After last summer's turmoil in financial markets, an uneasy calm has reigned but this behaviour belies weak underlying economic conditions and at some point this tension will have to be resolved, cautions Claudio Borio of the Swiss-based Bank for International Settlements (BIS).
"Markets can remain calm for much longer than we think. Until they no longer can," said Borio, head of BIS' Monetary and Economic Department in a briefing to media in connection with the publication of the institution's latest quarterly review.
During the recent calm in financial markets ahead of an expected shift in U.S. monetary policy, stock markets have rallied, commodity prices have bounced back before weakening again, emerging market currencies have stabilized, credit spreads have narrowed and volatilities have declined.

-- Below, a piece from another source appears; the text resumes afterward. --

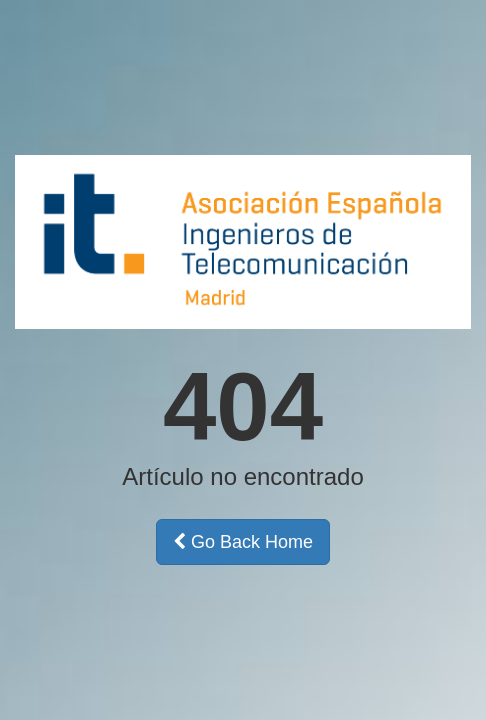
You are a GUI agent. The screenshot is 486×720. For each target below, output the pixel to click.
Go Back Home (243, 542)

But Borio warned that underlying conditions have not changed: The short-term outlook for emerging market economies remains weak and financial vulnerabilities have not gone away. The stock of U.S. dollar-denominated of over $3 trillion remains and has grown in domestic currency terms in line with the appreciation of the dollar, weighting on financial conditions and balance sheets.
In addition, there is a large stock of domestic debt, especially corporate but also household, that has surged while credit and property price booms appear to be losing steam.

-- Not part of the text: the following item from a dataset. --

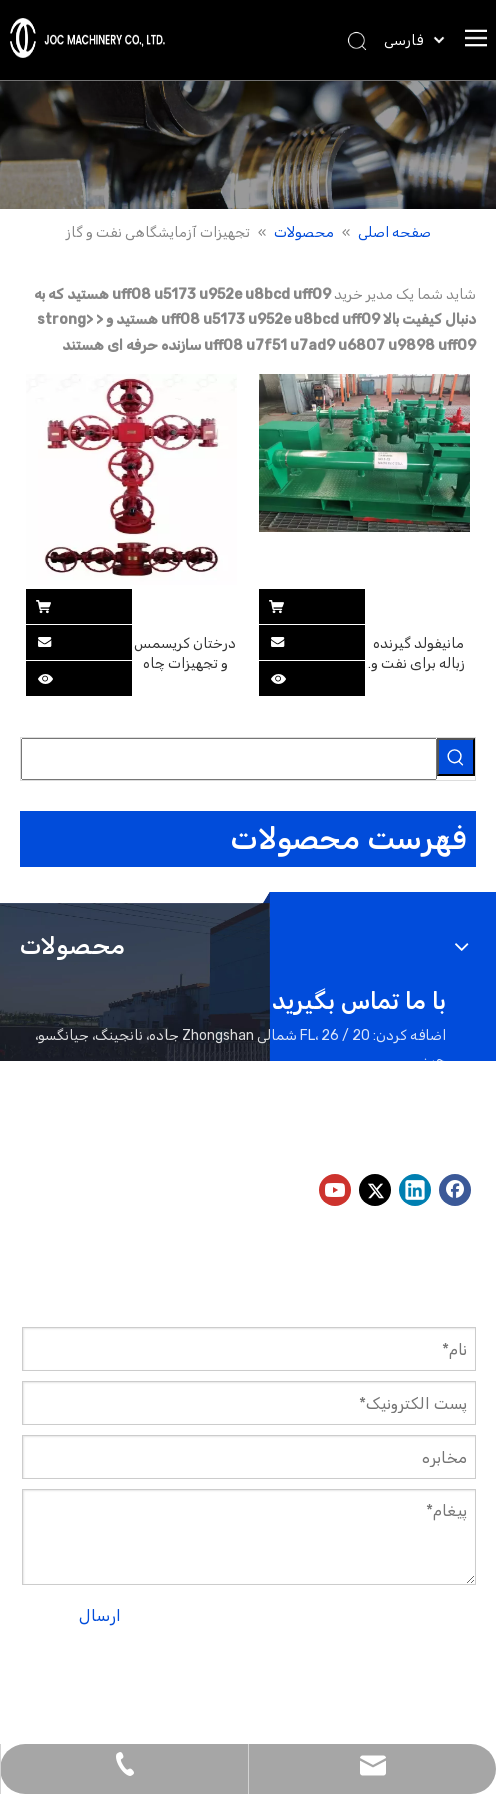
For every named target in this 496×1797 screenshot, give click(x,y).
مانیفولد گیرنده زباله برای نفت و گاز (418, 654)
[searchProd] (229, 759)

Meanwhile, U.S. swap rates are low despite growing credit risks and overall interest rates remain exceptionally low as the Federal Reserve appears to be nearing lift-off, with one-third of euro area sovereign paper trading at negative yields, a new peak.
"Monetary policy divergence loomed ahead, with potentially significant implications for exchange rates and market adjustments," said Borio, noting it is hardly a surprise that financial markets remain unusually sensitive to central banks' every word and deed under such extraordinary conditions.